* [What you need to do]: Sort through the material below and copy each line with "will".

* [Information supplied]:
##############################

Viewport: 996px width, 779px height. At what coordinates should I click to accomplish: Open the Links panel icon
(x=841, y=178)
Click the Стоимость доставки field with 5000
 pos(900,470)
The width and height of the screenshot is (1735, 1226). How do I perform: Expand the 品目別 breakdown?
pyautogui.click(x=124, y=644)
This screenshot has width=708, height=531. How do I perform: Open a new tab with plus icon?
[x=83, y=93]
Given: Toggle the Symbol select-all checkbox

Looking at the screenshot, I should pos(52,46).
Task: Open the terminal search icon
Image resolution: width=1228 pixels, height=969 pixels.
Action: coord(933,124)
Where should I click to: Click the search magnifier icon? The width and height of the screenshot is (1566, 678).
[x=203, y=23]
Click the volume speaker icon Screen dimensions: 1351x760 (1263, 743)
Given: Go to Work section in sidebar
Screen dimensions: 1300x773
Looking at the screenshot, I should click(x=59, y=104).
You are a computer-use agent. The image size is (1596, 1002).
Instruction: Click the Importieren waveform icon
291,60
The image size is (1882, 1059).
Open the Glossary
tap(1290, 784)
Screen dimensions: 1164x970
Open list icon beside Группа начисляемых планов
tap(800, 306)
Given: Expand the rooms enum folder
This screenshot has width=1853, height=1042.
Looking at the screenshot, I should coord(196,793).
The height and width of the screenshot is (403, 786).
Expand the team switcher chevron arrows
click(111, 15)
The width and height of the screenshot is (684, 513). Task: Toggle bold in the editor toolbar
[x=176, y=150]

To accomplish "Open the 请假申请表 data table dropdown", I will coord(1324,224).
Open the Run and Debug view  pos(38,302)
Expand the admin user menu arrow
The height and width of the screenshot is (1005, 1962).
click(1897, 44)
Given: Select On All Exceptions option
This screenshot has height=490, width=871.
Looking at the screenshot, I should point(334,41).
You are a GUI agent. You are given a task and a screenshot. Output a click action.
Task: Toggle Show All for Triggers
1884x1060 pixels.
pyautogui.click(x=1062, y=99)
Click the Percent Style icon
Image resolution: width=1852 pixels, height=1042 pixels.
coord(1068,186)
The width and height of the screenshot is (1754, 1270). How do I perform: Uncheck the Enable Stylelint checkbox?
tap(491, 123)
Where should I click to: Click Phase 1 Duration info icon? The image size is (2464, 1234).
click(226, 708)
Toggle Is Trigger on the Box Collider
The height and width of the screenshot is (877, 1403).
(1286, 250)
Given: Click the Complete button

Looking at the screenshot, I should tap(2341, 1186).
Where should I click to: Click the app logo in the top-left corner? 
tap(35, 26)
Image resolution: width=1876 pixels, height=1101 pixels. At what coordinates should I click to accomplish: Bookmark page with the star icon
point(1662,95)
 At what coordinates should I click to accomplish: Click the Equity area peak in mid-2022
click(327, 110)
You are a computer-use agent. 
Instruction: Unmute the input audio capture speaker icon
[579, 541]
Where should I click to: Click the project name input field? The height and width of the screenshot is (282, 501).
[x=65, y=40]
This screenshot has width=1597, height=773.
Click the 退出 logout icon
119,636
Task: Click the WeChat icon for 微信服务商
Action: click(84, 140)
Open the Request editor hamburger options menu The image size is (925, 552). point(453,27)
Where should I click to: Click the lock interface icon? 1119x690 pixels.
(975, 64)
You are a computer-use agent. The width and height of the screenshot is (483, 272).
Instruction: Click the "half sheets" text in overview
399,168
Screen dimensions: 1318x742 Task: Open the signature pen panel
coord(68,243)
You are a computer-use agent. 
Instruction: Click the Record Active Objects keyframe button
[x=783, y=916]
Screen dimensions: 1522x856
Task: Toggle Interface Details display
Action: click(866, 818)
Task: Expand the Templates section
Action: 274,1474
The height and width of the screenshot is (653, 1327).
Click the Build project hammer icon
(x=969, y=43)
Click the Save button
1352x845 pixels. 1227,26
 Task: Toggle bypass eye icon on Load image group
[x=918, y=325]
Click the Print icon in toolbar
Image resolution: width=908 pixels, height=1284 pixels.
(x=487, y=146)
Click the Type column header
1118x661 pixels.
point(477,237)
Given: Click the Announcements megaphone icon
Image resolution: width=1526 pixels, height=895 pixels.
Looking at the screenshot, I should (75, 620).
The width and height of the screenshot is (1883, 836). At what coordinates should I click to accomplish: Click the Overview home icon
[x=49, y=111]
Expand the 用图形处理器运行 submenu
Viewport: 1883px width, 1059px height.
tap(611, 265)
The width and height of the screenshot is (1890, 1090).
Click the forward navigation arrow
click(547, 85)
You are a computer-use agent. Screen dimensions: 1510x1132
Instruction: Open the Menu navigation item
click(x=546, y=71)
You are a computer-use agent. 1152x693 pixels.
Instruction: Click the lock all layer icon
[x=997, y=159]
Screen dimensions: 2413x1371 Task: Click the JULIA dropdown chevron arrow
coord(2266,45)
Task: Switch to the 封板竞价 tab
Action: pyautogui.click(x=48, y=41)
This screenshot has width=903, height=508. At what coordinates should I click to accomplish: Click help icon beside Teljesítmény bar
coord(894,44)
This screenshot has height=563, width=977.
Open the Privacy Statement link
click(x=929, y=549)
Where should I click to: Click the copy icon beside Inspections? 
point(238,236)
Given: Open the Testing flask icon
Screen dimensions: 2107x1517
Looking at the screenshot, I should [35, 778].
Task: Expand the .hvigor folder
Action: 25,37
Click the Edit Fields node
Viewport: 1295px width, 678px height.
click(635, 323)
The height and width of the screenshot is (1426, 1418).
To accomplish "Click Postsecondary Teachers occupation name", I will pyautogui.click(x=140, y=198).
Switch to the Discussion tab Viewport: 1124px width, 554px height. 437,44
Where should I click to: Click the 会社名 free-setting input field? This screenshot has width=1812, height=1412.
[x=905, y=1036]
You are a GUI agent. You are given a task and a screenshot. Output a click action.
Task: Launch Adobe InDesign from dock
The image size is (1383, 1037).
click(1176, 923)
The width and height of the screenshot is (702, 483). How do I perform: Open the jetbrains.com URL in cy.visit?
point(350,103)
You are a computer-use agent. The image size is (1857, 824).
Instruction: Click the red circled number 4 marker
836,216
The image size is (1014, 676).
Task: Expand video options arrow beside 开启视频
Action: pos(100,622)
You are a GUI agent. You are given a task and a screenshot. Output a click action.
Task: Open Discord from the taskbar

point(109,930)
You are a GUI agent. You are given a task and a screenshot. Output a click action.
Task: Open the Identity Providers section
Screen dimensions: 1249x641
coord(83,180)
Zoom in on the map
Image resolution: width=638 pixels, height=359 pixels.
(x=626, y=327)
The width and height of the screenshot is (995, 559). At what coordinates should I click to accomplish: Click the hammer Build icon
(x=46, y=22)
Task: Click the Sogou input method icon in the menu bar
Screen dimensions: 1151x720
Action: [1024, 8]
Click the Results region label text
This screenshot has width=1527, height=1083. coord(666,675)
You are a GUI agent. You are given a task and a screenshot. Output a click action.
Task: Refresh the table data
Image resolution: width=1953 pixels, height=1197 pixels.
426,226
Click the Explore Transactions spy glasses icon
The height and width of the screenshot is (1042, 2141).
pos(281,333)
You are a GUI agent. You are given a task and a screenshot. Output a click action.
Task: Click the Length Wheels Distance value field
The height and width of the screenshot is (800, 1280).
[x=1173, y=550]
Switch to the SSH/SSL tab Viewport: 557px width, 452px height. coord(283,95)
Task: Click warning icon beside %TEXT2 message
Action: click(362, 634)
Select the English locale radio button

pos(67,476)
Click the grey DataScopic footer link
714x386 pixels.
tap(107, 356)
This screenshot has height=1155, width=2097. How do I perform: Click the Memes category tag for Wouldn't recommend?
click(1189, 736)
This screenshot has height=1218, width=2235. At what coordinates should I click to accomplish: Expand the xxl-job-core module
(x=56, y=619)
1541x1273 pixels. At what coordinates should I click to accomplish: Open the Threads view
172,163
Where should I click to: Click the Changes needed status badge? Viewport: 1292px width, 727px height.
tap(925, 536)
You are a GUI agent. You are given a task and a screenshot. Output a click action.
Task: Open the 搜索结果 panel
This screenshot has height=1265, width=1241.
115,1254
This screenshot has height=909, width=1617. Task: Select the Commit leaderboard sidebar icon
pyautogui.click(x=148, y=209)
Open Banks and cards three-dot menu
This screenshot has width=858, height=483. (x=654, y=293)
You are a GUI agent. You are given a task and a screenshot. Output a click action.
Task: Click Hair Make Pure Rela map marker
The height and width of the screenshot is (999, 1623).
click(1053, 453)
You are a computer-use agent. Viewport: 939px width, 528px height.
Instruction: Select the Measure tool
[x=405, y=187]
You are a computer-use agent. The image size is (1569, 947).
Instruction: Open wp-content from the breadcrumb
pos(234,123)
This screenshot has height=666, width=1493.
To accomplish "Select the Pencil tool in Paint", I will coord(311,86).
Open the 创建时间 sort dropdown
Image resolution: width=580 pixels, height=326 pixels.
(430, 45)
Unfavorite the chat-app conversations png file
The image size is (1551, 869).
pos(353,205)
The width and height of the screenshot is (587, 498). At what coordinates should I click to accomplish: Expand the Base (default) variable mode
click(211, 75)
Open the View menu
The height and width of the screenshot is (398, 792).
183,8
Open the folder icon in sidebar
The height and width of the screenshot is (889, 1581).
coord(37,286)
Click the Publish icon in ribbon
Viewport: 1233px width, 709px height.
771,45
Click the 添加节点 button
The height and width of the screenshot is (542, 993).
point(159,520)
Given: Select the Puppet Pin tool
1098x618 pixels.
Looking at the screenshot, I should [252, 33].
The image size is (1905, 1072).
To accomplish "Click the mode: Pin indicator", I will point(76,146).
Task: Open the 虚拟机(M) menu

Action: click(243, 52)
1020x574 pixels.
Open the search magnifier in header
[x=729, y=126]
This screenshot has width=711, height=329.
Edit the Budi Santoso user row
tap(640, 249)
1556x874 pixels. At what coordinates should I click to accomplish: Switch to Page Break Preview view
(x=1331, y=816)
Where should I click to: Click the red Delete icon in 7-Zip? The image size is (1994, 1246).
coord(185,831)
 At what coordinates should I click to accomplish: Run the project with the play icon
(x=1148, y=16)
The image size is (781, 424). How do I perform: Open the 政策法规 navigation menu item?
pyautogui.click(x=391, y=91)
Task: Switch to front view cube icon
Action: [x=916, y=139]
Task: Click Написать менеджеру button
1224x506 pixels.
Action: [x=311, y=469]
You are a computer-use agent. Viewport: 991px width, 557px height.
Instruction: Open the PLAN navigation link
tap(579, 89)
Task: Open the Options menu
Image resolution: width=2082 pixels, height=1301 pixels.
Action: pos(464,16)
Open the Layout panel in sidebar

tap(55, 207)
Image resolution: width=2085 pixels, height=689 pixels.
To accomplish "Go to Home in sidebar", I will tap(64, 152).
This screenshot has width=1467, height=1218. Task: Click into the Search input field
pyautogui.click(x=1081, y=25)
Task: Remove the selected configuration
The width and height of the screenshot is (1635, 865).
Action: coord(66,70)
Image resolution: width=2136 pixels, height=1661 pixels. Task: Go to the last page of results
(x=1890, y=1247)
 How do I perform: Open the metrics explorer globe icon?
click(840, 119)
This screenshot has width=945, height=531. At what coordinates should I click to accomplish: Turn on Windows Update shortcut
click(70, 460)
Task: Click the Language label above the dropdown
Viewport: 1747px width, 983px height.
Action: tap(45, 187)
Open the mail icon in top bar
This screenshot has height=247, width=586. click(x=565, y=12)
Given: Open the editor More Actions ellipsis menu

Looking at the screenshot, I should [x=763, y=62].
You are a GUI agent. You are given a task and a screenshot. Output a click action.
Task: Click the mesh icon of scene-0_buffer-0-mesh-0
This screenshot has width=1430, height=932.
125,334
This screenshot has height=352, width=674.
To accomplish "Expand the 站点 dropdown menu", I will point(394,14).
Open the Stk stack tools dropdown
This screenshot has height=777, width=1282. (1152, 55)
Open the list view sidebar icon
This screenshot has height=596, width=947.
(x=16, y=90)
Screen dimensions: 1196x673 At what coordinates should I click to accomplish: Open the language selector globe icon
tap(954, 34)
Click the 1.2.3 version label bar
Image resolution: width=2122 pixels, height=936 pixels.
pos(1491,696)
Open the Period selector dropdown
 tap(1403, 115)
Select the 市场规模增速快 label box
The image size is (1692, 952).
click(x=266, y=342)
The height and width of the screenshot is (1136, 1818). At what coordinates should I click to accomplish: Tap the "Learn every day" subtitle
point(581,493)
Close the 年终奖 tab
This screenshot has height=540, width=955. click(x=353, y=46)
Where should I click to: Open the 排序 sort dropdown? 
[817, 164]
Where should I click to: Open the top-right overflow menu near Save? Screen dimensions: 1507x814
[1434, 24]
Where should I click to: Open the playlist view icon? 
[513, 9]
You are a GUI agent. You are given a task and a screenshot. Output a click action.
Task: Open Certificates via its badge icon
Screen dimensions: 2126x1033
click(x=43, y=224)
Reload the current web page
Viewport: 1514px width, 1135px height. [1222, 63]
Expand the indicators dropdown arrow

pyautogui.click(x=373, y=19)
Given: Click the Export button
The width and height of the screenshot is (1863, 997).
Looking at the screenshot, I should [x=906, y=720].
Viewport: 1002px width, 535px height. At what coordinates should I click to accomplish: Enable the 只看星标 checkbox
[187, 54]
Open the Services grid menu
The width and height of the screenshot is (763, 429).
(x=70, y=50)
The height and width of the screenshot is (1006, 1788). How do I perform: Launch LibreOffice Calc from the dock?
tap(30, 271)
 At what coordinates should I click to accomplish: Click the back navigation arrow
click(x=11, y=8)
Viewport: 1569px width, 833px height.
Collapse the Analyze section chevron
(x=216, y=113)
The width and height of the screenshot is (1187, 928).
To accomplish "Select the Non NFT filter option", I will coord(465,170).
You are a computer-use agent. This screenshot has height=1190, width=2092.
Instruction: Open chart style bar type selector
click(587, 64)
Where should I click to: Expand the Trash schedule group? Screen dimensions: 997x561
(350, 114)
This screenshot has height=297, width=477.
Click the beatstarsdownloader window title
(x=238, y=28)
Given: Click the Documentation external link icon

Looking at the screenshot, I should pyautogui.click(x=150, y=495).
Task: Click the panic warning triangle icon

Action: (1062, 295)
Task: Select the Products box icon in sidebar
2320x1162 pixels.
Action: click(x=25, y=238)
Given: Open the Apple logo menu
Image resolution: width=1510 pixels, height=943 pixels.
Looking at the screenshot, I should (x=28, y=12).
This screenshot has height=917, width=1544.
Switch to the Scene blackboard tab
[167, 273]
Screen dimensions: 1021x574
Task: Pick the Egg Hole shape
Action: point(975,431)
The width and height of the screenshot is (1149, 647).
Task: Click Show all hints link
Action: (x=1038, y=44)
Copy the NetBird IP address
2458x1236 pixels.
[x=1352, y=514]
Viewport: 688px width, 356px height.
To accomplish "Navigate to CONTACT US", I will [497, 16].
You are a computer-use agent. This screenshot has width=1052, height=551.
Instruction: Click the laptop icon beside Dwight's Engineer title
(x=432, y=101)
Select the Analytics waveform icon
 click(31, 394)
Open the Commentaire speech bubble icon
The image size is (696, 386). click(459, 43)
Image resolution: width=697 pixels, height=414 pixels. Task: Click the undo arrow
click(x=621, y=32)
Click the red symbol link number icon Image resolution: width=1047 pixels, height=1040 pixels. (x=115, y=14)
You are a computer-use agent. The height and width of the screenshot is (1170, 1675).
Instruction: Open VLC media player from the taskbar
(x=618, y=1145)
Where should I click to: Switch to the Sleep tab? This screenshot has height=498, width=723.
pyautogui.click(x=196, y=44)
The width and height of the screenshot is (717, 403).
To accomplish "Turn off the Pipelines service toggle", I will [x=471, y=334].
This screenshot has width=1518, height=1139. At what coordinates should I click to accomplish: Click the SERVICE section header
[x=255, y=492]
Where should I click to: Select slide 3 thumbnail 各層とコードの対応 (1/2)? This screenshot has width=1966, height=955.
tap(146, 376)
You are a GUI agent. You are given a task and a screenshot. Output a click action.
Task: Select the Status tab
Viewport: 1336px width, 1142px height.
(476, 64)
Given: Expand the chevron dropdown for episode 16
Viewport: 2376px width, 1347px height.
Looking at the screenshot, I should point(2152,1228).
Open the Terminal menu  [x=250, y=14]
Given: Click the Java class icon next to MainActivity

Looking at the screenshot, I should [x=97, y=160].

##############################

* [Task solution]:
To accomplish "Open the 请假申请表 data table dropdown", I will coord(1324,224).
To accomplish "Click Postsecondary Teachers occupation name", I will pyautogui.click(x=140, y=198).
To accomplish "Select the Pencil tool in Paint", I will coord(311,86).
To accomplish "Click the mode: Pin indicator", I will point(76,146).
To accomplish "Go to Home in sidebar", I will tap(64, 152).
To accomplish "Expand the 站点 dropdown menu", I will point(394,14).
To accomplish "Select the Non NFT filter option", I will coord(465,170).
To accomplish "Navigate to CONTACT US", I will [497, 16].
To accomplish "Turn off the Pipelines service toggle", I will [x=471, y=334].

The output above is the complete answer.